The Story
Why it exists.
The beginning
Aton Gerasimov created Trat et Jasmin as a tribute to the fallen wood of Thailand's eastern forests, where Trat oud is harvested from naturally decayed trunks. He wanted to capture not just the oud itself, but the atmosphere surrounding it, the moisture, the decay, the life that emerges from darkness. His vision was to pair this raw, animalic material with the purity of white florals, specifically jasmine and neroli, to create contrast between earthiness and light. The result is a fragrance that begins in its heart and goes nowhere else, staying true to its origins from the first moment to the last.

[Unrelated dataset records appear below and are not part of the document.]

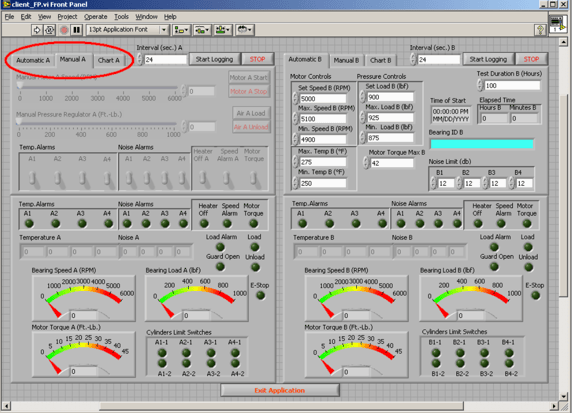
Task: Open the Operate menu
Action: tap(96, 17)
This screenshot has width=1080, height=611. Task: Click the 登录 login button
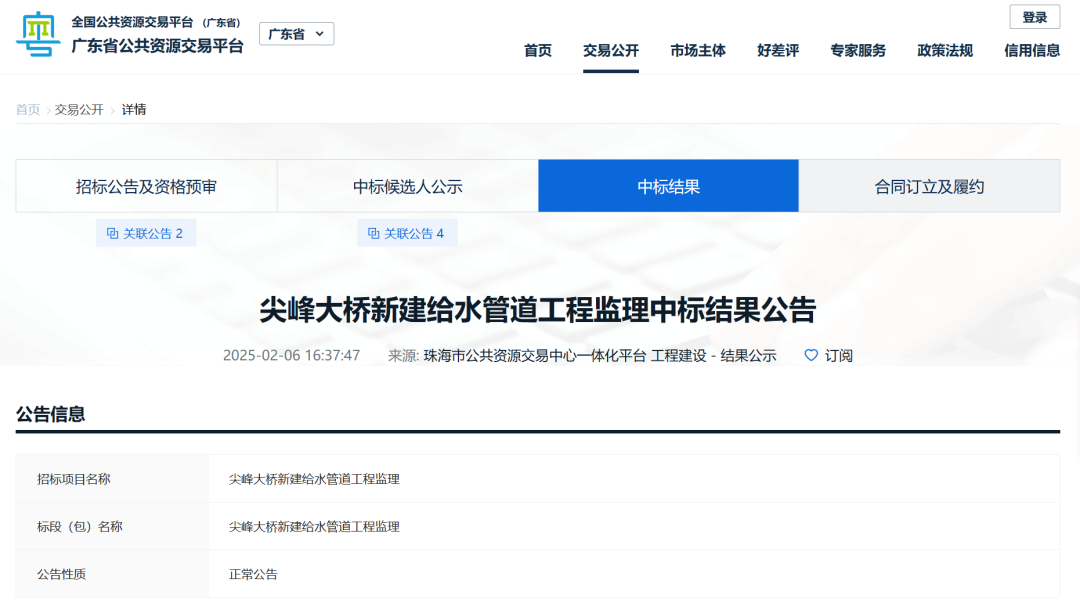(x=1034, y=17)
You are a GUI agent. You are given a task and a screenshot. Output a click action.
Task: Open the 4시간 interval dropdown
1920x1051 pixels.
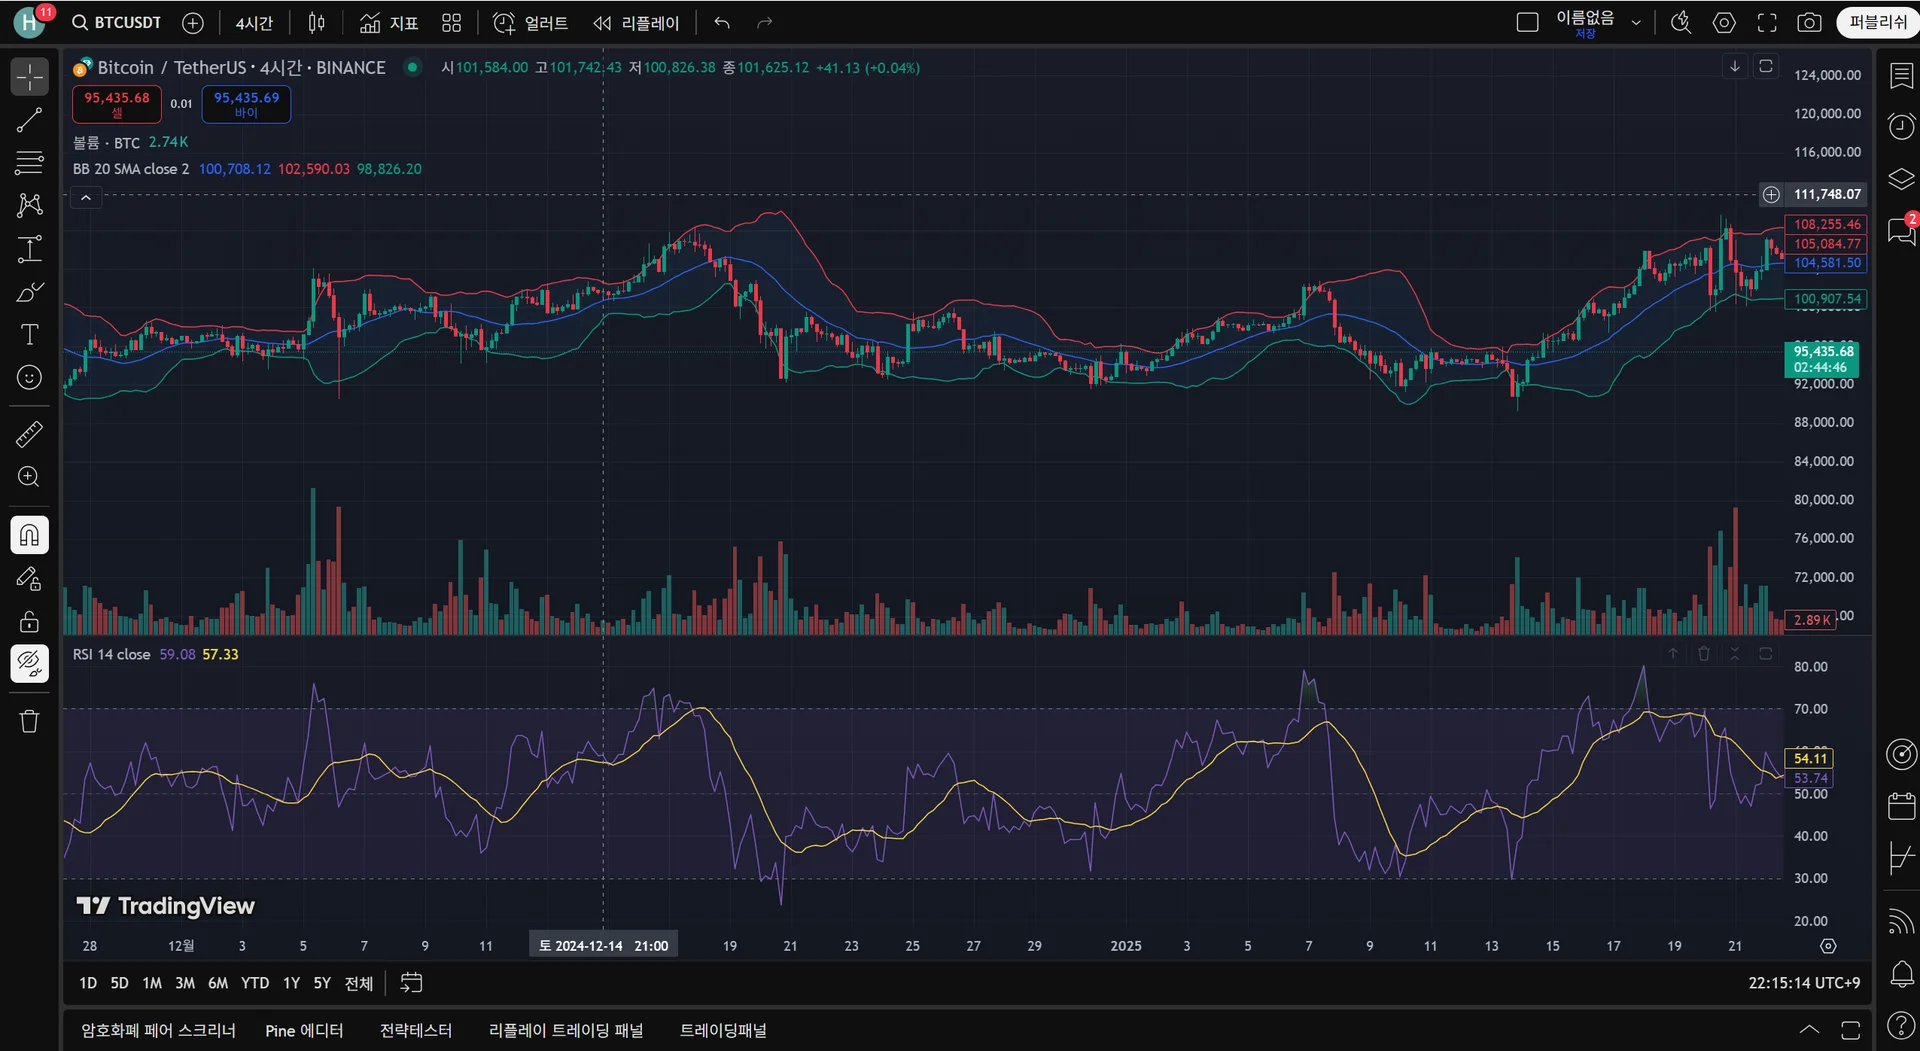tap(254, 22)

For Gerasimov, the heart notes are not just ingredients but the entire story. He avoids top and base notes in traditional terms, believing that a fragrance should either commit fully to its core or fragment into something incoherent. By building Trat et Jasmin entirely from heart materials, ambergris, oud, jasmine, geranium, neroli, amber, cardamom, he creates something that speaks with one voice from beginning to end. The pairing of animalic oud with luminous jasmine reflects his interest in duality: darkness and light, decay and bloom, the forest floor and the first rain-washed petal.
The evolution
From the opening, ambergris and oud establish a smoky, animalic presence that feels ancient and primal. Jasmine and neroli emerge immediately alongside, their white floralcy cutting through the darkness like moonlight through canopy. Geranium adds a green, slightly bitter nuance that keeps the florals grounded. Cardamom introduces warm spice while amber provides honeyed sweetness, weaving these elements tog ether into a dense, sustained heart. There is no transition into a drydown so much as a gentle settling, oud becoming more Intimate, jasmine lingering closest to the skin, ambergris and amber leaving a faint, warm trace that persists for hours.
Cultural impact
Since its 2026 debut, Trat et Jasmin has sparked conversation among niche enthusiasts for its daring blend of fermented oud and bubble‑gum jasmine. Reviewers note the polarising sweet‑spicy opening, while the animalic drydown earns praise for depth and longevity. Its bold character places it alongside ATon’s oud‑centric line, appealing to those who seek a scent that is both raw and refined.